Keberlangsungan hidup manusia sangat bergantung pada stabilitas iklim bumi. Tanpa iklim yang seimbang, sistem pangan, kesehatan, dan ekosistem tidak dapat berjalan dengan baik. Pemanasan global yang terus meningkat telah menyebabkan gelombang panas, banjir, kekeringan, dan bencana alam lain yang semakin sering terjadi. Fenomena ini bukan hanya merusak lingkungan, tetapi juga mengancam kualitas hidup, memperlebar kesenjangan sosial, serta mengganggu stabilitas ekonomi dan politik global.

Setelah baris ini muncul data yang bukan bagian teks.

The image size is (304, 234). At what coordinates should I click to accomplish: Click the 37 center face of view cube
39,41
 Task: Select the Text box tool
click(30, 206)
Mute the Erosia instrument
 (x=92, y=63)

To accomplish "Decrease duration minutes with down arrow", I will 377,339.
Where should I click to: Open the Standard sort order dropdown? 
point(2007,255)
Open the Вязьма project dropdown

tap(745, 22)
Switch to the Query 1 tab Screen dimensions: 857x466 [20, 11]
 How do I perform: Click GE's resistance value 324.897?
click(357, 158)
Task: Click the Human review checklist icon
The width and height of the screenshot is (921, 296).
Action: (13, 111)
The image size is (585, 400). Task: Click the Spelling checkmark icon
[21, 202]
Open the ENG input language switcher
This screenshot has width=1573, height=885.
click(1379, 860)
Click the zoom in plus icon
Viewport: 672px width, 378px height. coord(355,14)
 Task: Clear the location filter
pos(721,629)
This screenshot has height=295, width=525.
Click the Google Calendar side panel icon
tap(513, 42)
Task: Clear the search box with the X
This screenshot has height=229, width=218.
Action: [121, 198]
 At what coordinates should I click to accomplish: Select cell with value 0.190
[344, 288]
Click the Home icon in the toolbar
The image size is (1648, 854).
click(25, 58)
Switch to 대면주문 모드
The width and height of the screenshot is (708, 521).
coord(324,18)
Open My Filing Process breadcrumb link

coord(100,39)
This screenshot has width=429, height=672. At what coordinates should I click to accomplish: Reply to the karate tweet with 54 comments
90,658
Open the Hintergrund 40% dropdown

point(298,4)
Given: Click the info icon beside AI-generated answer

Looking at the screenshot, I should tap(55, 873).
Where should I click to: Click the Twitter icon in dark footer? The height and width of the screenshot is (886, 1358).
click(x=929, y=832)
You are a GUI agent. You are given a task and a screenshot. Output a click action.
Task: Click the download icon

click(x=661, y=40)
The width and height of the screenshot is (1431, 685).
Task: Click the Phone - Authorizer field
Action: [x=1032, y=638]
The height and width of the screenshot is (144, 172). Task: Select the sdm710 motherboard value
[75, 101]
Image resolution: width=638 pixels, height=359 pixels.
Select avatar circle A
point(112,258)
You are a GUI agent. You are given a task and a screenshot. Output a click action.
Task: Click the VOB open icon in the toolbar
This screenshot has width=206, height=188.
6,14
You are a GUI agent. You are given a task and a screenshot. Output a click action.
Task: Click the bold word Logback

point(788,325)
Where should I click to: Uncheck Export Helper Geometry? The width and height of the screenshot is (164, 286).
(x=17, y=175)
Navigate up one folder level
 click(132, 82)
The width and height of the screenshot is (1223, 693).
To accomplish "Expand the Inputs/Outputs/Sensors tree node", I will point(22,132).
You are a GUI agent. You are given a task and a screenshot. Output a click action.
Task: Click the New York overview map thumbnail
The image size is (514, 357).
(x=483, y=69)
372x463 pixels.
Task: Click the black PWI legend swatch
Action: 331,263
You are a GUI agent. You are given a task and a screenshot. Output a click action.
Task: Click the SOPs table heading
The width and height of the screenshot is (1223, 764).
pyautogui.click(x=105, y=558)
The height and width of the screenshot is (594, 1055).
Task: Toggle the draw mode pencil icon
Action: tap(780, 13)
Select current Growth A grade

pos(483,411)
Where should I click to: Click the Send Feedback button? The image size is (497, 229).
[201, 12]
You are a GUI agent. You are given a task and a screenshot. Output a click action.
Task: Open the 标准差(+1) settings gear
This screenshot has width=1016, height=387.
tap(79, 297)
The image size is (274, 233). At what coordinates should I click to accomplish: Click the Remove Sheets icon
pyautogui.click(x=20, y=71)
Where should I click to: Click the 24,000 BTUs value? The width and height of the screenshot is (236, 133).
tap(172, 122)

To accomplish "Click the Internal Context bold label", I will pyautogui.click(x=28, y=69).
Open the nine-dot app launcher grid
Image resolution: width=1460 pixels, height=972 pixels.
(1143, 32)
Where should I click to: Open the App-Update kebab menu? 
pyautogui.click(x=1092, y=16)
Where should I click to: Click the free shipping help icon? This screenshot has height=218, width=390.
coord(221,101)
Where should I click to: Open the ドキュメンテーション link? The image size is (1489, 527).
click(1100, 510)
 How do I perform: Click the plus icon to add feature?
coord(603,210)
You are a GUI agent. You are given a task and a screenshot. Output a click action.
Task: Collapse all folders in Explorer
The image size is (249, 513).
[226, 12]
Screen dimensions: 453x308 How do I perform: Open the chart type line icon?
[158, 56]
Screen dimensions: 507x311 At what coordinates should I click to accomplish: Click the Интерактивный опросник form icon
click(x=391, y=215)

Dampak perubahan iklim telah nyata dirasakan dalam kehidupan sehari-hari. Di banyak negara, gelombang panas ekstrem meningkatkan angka kematian akibat penyakit jantung dan pernapasan. Di wilayah pesisir, naiknya permukaan laut mengancam pemukiman, infrastruktur, dan jutaan mata pencaharian. Dalam konteks Indonesia, kekeringan panjang mengganggu produksi pangan, sementara banjir rob merendam kota-kota pesisir seperti Jakarta dan Semarang. Selain itu, meningkatnya suhu laut memengaruhi hasil tangkapan ikan, yang berarti mengancam ketahanan pangan sekaligus pendapatan nelayan. Semua contoh ini menunjukkan bahwa perubahan iklim adalah ancaman multidimensional terhadap kesehatan, ekonomi, dan keamanan manusia.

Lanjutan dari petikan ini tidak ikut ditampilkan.